Sánchez became a key figure for Mexico's under-17 team at the 2011 FIFA U-17 World Cup. He became first choice goalkeeper under coach Raul Gutierrez, and started all seven games. He and his teammates were the first nation to win the tournament on home soil. He kept two clean sheets during the tournament including in the final.

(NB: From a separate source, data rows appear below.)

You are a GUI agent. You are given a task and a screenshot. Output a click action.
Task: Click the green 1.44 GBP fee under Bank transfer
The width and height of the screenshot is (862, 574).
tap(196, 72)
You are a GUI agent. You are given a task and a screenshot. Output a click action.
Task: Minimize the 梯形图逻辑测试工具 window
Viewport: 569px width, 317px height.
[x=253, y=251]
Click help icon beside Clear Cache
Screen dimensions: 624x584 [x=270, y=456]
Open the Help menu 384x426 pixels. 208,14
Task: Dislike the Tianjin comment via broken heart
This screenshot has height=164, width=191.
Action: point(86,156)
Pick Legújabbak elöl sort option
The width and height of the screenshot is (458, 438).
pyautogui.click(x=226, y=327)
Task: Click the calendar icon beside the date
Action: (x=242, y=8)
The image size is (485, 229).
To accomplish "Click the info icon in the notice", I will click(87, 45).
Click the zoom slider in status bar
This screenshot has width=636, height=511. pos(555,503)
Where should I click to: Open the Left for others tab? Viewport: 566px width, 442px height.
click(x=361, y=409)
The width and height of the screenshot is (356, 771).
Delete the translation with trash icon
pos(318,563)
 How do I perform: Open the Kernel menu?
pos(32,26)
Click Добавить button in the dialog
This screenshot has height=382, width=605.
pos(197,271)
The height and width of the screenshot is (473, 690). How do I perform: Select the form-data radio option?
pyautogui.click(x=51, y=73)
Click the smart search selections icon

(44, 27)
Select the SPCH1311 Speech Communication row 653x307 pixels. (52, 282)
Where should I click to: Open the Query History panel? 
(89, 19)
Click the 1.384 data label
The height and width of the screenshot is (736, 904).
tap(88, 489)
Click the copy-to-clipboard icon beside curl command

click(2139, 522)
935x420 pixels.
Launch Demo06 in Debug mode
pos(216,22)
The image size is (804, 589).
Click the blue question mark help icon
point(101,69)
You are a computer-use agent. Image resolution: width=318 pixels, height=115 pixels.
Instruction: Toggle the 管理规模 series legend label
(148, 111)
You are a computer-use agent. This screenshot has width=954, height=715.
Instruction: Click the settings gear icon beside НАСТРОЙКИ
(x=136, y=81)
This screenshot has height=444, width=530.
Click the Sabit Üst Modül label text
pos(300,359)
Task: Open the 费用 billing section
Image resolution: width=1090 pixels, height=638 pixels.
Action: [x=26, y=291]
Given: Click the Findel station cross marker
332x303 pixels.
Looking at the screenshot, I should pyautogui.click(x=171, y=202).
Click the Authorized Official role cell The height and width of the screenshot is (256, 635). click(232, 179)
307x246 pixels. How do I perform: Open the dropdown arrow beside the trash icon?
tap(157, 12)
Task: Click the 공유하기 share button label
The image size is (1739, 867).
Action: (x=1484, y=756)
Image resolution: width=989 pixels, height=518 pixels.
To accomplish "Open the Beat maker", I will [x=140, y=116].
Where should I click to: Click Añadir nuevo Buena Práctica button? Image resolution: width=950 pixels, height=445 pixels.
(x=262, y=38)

He later played with the Mexico under-20 team as first choice goalkeeper in the 2013 FIFA Under-20 World Cup in Turkey.

==Career statistics==
===Club===

| Club | Season | League |  |  | Playoffs |  | Cup |  | Continental |  | Total |  |
| Division | Apps | Goals | Apps | Goals | Apps | Goals | Apps | Goals | Apps | Goals |
| FC Dallas | 2011 | MLS | — |  | — |  | — |  | — |  | 0 | 0 |
| 2012 | — |  | — |  | — |  | — |  | 0 | 0 |
| 2013 | — |  | — |  | — |  | — |  | 0 | 0 |
| 2014 | — |  | — |  | — |  | — |  | 0 | 0 |
| Total |  | — |  | — |  | — |  | — |  | 0 | 0 |
| Fort Lauderdale Strikers (loan) | 2013 | NASL | 14 | 0 | — |  | — |  | — |  | 14 | 0 |
| Tigres UANL | 2014–15 | Liga MX | — |  | — |  | — |  | — |  | 0 | 0 |
| 2015–16 | Liga MX | — |  | — |  | — |  | — |  | 0 | 0 |
| 2016–17 | Liga MX | — |  | — |  | — |  | — |  | 0 | 0 |
| Total |  | — |  | — |  | — |  | — |  | 0 | 0 |
| FC Dallas (loan) | 2014 | MLS | — |  | — |  | 0 | 0 | — |  | 0 | 0 |
| Tampico Madero (loan) | 2016–17 | Ascenso MX | 5 | 0 | — |  | — |  | — |  | 5 | 0 |
| Chicago Fire | 2017 | MLS | 2 | 0 | — |  | — |  | — |  | 2 | 0 |
| 2018 | 25 | 0 | — |  | 4 | 0 | — |  | 29 | 0 |
| 2019 | — |  | — |  | 0 | 0 | 1 | 0 | 1 | 0 |
| Total |  | 27 | 0 | — |  | 4 | 0 | 1 | 0 | 32 | 0 |
| Sporting KC | 2020 | MLS | 2 | 0 | — |  | — |  | — |  | 2 | 0 |
| Sporting KC II | 2020 | USL Championship | 1 | 0 | — |  | — |  | — |  | 1 | 0 |
| North Texas | 2021 | USL League One | 19 | 0 | — |  | — |  | — |  | 19 | 0 |
| LA Galaxy II | 2022 | USL Championship | 13 | 0 | — |  | — |  | — |  | 13 | 0 |
| Hartford Athletic | 2023 | USL Championship | 14 | 0 | — |  | 1 | 0 | — |  | 15 | 0 |
| Memphis 901 | 2023 | USL Championship | 3 | 0 | — |  | — |  | — |  | 3 | 0 |
| Career total |  |  | 98 | 0 | 0 | 0 | 5 | 0 | 1 | 0 | 104 | 0 |

==Honours==
Mexico Youth
- FIFA U-17 World Cup: 2011
- CONCACAF U-20 Championship: 2013

Individual
- CONCACAF U-20 Championship Best XI: 2013
- CONCACAF U-20 Championship Golden Glove: 2013

==Personal life==
Sánchez's wife is Christina Murillo, also a footballer who, like him, was born in the United States, but has represented Mexico internationally at the U17, U20 and Senior levels. She currently works for Chicago Fire FC.